Wenn du mich heute wieder fragen würdest – Mary Beth Keane

  • Originaltitel: Ask Again, Yes
  • Übersetzer: Wibke Kuhn
  • Verlag: Eisele
  • Erscheinungsdatum: 12. Oktober 2020
  • Seiten: 464
  • ISBN: 9783961610969 (Hardcover mit Schutzumschlag)
  • ASIN: B087D437YY (e-book)

Die Autorin (Verlag):

Mary Beth Keane machte ihren Master of Fine Arts an der University of Virginia. Von der National Book Foundation wurde sie zu den „5 besten Schriftstellerinnen unter 35“ gewählt und erhielt ein Guggenheim Stipendium. Mit ihrem Mann und den gemeinsamen zwei Söhnen lebt sie in Pearl River, New York. Wenn du mich heute wieder fragen würdest ist ihr dritter Roman und hielt sich acht Wochen am Stück auf den vorderen Plätzen der New York Times Bestsellerliste. Die Auslandsrechte zu dem Roman wurden bisher in 16 Länder verkauft, die Produzenten von American Beauty arbeiten derzeit an einer Umsetzung des Stoffs als TV-Serie.

Klappentext (Verlag):

Als die Gleesons und die Stanhopes in dieselbe Nachbarschaft ziehen, scheinen die Weichen für ein freundschaftliches Miteinander gestellt, sind die beiden Familienväter zudem Kollegen bei der New Yorker Polizei. Lena Gleeson fühlt sich in der neuen Gegend ein wenig einsam und versucht mit Anne Stanhope Freundschaft zu schließen. Doch deren kühle, distanzierte Art verhindert jeden Kontakt. Erst ihre Kinder bringen die Gleesons und die Stanhopes wieder miteinander in Verbindung. Lenas jüngste Tochter Kate und Annes einziger Sohn Peter sind von Anfang an unzertrennlich. Aber ihre aufkeimende Liebe wird auf eine harte Probe gestellt, als eine Tragödie beide Familien für lange Zeit auseinanderreißt.

Meine Meinung:

Zugegeben, den Titel fand ich äußerst merkwürdig, aber der Klappentext hat mich angesprochen. Also habe ich es mit „Wenn du mich heute wieder fragen würdest“ versucht. Wenn man den Inhalt des Buches kennt, macht der Titel durchaus Sinn.

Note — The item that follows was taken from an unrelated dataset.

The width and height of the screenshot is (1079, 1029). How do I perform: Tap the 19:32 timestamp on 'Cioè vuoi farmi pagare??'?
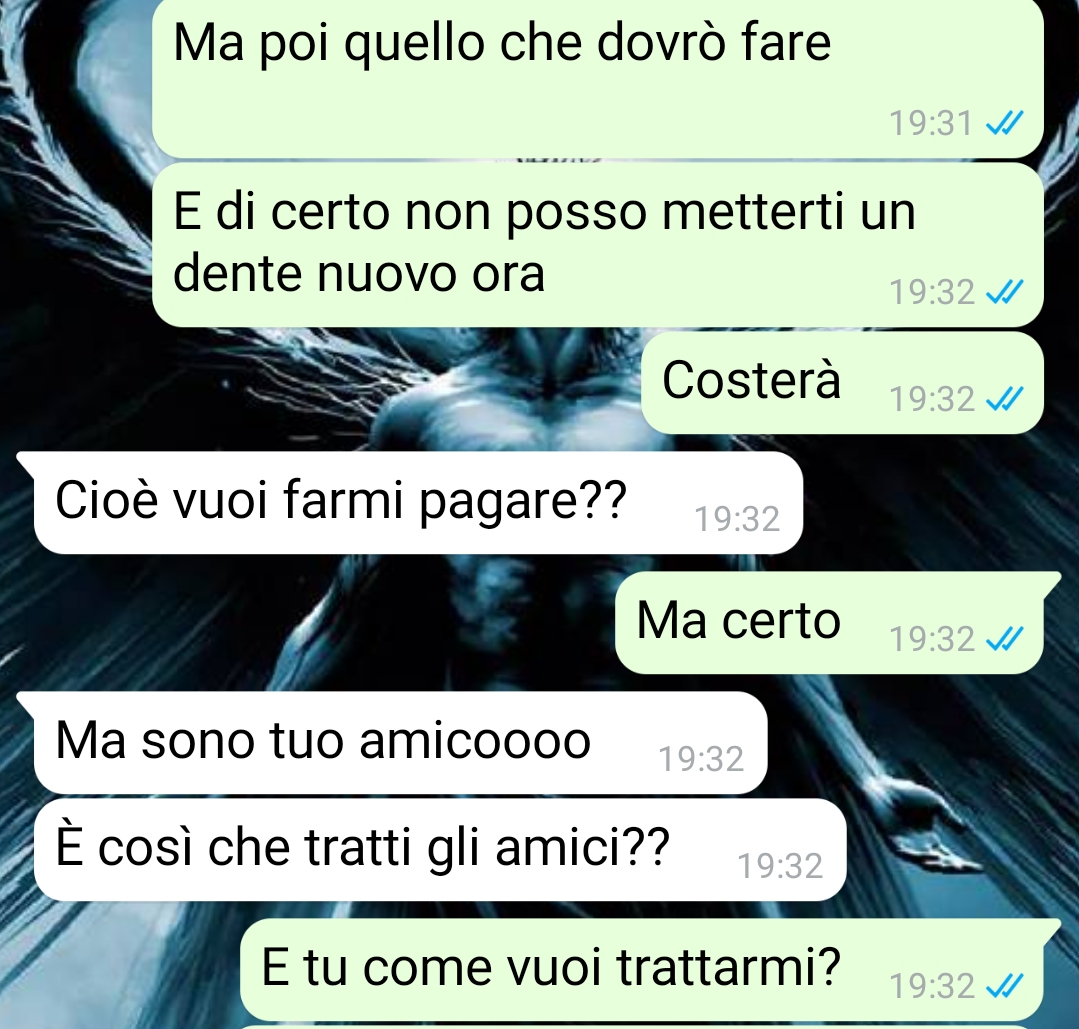[x=737, y=519]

Das Cover fand ich vor der Lektüre nicht so wirklich ansprechend und vor allem nicht aussagekräftig. Nach dem Lesen des Buches hat sich der Eindruck aber verflüchtigt. Gerade weil es hier um zwei Familien geht, die zu Beginn der Geschichte in einem kleinen Ort leben, wo jeder jeden kennt, passt es ziemlich gut.  

Der Leser begleitet Kate und Peter durch den größten Teil ihrer Lebensgeschichte. Das Buch beginnt in den 70ern, als Kates und Peters Eltern Nachbarn werden. Die Väter kannten sich zuvor schon, weil beide zeitgleich den Polizeidienst angetreten sind. Der Leser lernt sie ganz kurz schon als frisch gebackene Kollegen kennen. Anne, Peters Mutter, weigert sich aus einem für den Leser zu dem Zeitpunkt nicht zu erahnenden Grund eine Freundschaft mit Lena, Kates Mutter,  einzugehen. Die Tragödie, die im Klappentext angesprochen wird, hat mir den Boden unter den Füssen weg gezogen und ihre Auswirkungen sind das ganze Buch über Thema. Die Geschichte des Buches endet 2017, also im mittleren Alter von Kate und Peter.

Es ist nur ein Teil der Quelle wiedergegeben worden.